The most crucial lesson? Taste, taste, taste your food. Taste as much as possible (obviously we can't taste the seasoning on raw meat, although my grandmother would disagree). Taste often, after every major step, after every time you add seasoning. Before reading this book I would spend hours cooking something only to have to throw it away because it was inedible. How many times I could have transformed an insipid meal into an extraordinary one by tasting more.
Strangely, there's no recipe for bread even though many recipes, including the famed Bread Salad, call for a specific type of bread. However, David Tanis has a bread recipe that fits in one of his books.
Me three! I agree. It is a lovely gift book.
A few of my favorite recipes are for the Cornmeal Biscotti, Orange-Currant Scones and the Fruit Crostatas.
I bought this book, having read enthusiastic reports from cooks I admire. I love the way the book is written and agree with the comment that reading it from cover to cover reveals such a wealth of knowledge, so generously given.
I recently plucked up the courage to cook chicken the Zuni way, and now it is our favourite way to cook a small bird for Sunday lunch! So simple (although I think the recipe makes it look very complicated - which is why I only just got round to actually trying it!)
I'm so pleased to have come across this book.
I really like this cookbook. Although it doesn't have many photographs, it is rich with images and simple in language. The Arugula Salad with Raw Sweet Corn and Sweet 100 Tomatoes is refreshing, and the Arugula Salad with Cucumbers, Radishes, Cracker Bread, Feta, and Mint contains a complimentary combination of tastes and textures. I've also prepared the Butter Lettuce with Oranges, Avocado, and Shallot Vinaigrette -- good as well.
I'll be sitting this one out, but I was looking to see if I could find any of the recipes online, and I found this forum thread that contains several links to some of the book's recipes online in case you're like me and not interested enough to seek out the actual book... http://chowhound.chow.com/topics/355994 I make no claims as to whether the links actually work or whether the recipes were posted with permission, just thought I'm probably not the only one looking for links and wanted to share!

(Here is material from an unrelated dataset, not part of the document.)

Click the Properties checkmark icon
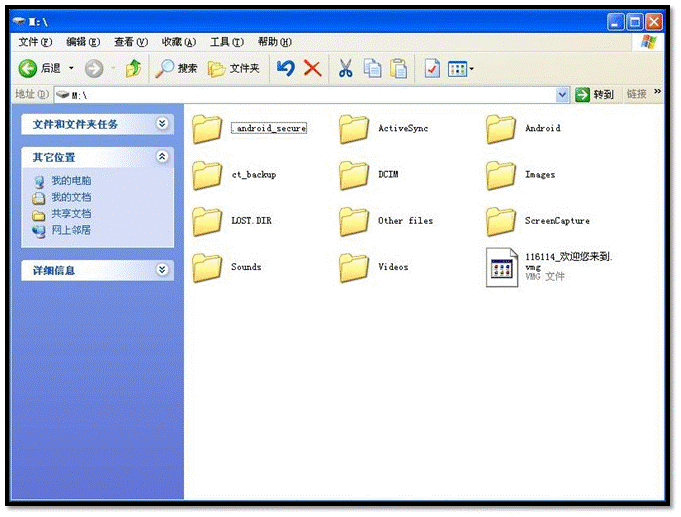 (x=432, y=68)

I agree with Heidi -- a wonderful book to give as a gift, but give it to yourself first! I especially like the vegetable recipes and the simple recipes for various pickled preserves: red onions, zucchini, etc. The range of recipes is very diverse.
To be fair, I don't own this book.
I made a tart crust a few weeks ago experimenting with a crust recipe from an on line site which referenced this book as her inspiration for the crust. The crust product was presented with such enthusiasm and explanation I decided to try it.
The crust in the Zuni book is essentially the recipe I used and it is awesom (as desscribed by lisap). I made fig tarts and apple tarts and they were the best ever. This crust has become my new crust first choice.
However, for me, the book was a disappointment. I consider myself an excellent reader of recipes. But this pastry recipe is burried in this book, I never would have tried it and it would have been a big miss. The recipe's significant benefits are not described. I have a perfectly satisfactory tart crust recipe that is easier, so why would I have tried it?
There may indeed be more gems burried in this book, but even with this new found sensitivity to the nature of recipe presentation in this book, my perusal at the book store did not reveal any recipes that made me want to purchase the book. I may need to revisit this decision as least with respect to corn polenta based on lisap's recommendation.
Presentation does not mean only pictures it means letting the reader know something special about the recipe--especially for basics like pastry crust and polenta.